The furniture was thought out to support all the different possible activities in this mutating space, giving support to the flexibility needed. That way, all furniture equipped with castors (wheels) can regroup and be moved around the space. The apartment is not organized through stagnant and monofunctional rooms, such as bedroom, living room or kitchen, but through its potential activities, like sleeping, working, eating, making love, hygiene and laundry.

As we know the future of design will be truly based in less ambiental impact and that is also one of the goals of our studio project process. We also believe in spaces filled with identity and memory. For the Bohemian Cyborg project we looked deep in to my mother and grandmother oldest cabinets and closets searching for family objects. These memory pieces are all over the apartment now.

Our vision of what constitutes the human being goes through profound changes, at a moment of convergence between the organic and the technological. The man, in this condition brought by cyberculture, reframes his senses and his body is now a mix of physical and virtual, incorporating different technological prosthesis, neural networks, artificial life and robotics. Genetic engineering, new procreation techniques, transgenic organisms, genetic improvement, genome mapping and cloning are some examples of our biological controlling era, which turns the man into a hybrid between nature and technology.

Individuals increasingly equip themselves and are provided with autonomy from the physical space through the use of telemetric networks and the increase of wireless zones in urban centres.

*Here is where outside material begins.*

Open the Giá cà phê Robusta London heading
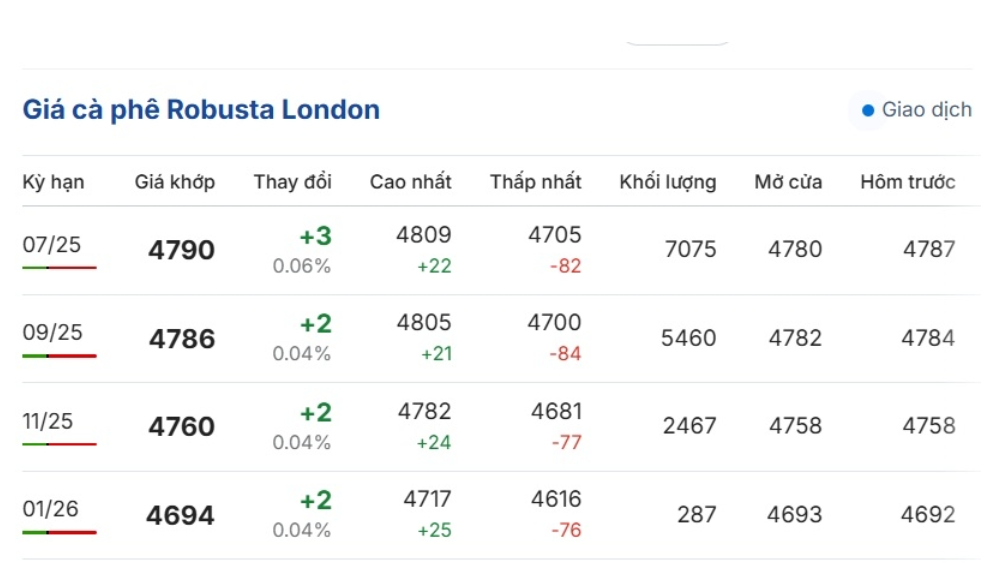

New behaviours remind us that we are facing an enhancement of long distance communication associated with mobility and emphasized individuality, which were unheard of until recently. It is clear that introduced in this communication environment, a new consumer profile is defined, more naturalized with digital technology and increasingly able to establish an ongoing dialogue with machines. We're changing from a culture of sensibility from the reader, viewer and spectator, to a culture of user and interactor. This is a key concept to understand who is this cyborg resident.